And now, from the "Pork: The Other White Meat" files and Yahoo! News
(Sudiegirl's note: I know the joke is in bad taste as far as the pic on the right is concerned, but ya know the nickname...why fight it? And BTW, if you want to hear a recording about another incredible animal, pick up the Austin Lounge Lizards CD "Employee of the Month" and you'll find a little ditty penned by Jim Stafford called "Flatnose the Tree-Climbing Dog". It's just as miraculous as this is! No lie! And now, the usual BS and snarkisms from your favorite bipolar redhead...)
Arnold the Crime-Fighting Pig Dies (BTW, was the last name of the pig "Ziffel"?)
Wed Jul 20, 7:30 AM ET
MINNEAPOLIS - R.I.P., Arnold the Crime-Fighting Pig. A south Minneapolis neighborhood is mourning the loss of Arnold, a 450-pound porker who once foiled a burglary. The beast died last month from apparent heart failure. He was 6. (Wow...what's that in people years?)

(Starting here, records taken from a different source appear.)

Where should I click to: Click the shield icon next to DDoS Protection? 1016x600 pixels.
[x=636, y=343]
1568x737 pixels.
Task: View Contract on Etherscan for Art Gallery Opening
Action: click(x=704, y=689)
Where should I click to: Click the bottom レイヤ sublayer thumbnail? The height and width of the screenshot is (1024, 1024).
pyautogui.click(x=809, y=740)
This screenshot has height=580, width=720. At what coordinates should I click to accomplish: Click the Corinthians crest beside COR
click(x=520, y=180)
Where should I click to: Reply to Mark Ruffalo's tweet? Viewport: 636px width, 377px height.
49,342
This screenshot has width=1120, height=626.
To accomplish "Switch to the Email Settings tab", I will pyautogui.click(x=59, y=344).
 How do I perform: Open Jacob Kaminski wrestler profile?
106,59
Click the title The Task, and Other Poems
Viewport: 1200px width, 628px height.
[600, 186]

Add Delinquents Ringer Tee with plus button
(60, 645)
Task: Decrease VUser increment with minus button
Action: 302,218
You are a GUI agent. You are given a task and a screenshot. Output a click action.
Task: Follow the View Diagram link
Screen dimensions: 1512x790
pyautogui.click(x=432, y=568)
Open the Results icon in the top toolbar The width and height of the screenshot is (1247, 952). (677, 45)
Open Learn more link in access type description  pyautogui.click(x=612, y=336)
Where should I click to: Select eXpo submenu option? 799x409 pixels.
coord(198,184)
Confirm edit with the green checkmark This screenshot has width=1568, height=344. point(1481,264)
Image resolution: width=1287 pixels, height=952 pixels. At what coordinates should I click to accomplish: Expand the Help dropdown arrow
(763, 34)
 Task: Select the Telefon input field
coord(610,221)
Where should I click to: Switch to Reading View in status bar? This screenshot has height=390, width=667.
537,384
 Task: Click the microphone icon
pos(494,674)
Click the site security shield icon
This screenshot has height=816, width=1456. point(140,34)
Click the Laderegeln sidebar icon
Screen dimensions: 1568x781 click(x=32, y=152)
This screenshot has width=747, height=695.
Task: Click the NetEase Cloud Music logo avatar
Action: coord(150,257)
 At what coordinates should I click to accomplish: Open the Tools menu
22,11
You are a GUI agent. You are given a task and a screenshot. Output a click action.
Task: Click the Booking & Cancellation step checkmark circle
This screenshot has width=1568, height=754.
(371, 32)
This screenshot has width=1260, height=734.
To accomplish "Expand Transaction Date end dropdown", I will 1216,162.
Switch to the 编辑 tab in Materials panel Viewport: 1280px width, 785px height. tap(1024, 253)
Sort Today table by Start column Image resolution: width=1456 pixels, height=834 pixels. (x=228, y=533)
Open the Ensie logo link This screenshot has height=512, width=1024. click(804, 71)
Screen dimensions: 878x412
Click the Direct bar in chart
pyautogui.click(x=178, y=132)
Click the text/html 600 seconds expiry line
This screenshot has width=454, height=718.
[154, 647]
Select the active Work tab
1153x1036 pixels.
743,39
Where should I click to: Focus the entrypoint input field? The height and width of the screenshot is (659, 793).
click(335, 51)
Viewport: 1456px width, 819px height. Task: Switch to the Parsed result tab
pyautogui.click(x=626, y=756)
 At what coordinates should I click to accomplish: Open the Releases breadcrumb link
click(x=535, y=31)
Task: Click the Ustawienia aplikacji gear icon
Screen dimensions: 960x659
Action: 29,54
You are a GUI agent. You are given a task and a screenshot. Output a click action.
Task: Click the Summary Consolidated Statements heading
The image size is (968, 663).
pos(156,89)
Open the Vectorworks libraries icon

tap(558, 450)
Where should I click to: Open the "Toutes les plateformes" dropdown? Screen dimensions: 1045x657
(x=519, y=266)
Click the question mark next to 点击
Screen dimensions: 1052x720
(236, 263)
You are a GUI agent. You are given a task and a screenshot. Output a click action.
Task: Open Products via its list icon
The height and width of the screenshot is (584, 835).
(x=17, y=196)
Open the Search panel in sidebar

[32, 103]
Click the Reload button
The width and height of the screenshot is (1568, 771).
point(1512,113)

Arnold earned his name after sinking his teeth into one of two intruders who tried to rob his owner, Becky Moyer, at gunpoint in February 2001. She had just returned home when the two men confronted her in her garage. When they moved inside, Arnold was sitting patiently by the refrigerator waiting for his dinner. (You know, that makes me think...what do you feed a pig that makes them so monstrously huge? Ben & Jerry's usually does it for me, but I digress.)
Moyer screamed, and Arnold sprang into action. When he clamped down on the burglar's leg, the intruders bolted and left behind a puddle of blood. (I'll bet that's not all he left behind...I smell censorship!)
"I never dreamed, never dreamed that a pig could be a protector," Moyer said. "Never." (Well, Duh! You obviously never watched "The Muppet Show" or any of the Muppet movies. Pigs can be a testy bunch. Which brings me to this point...what makes you so sure that the pig wouldn't have bitten you instead if you weren't timely with his dinner, Ms. Moyer? Just think...it could have been you, therefore, no cute nickname for old Arnie...)
Moyer received the part-Yorkshire, part-Vietnamese potbellied pig as a birthday present in 1999. (Did she receive a book of recipes from the Minnesota Pork Producers too?)
Then, he weighed 10 pounds and was expected to top off at 60. (Obviously, she didn't do research...any Iowa girl knows Yorkshires ain't small!)
"I was like, I don't need this pig," Moyer said. "I just wanted a night out on the town or something." (Well, ya know...when you care enough to send the very best...)
Sudiegirl's final word...
Do you SEE why I moved away from the Midwest? God...and on that note, Miss Piggy and I will bid you a fond "OINK".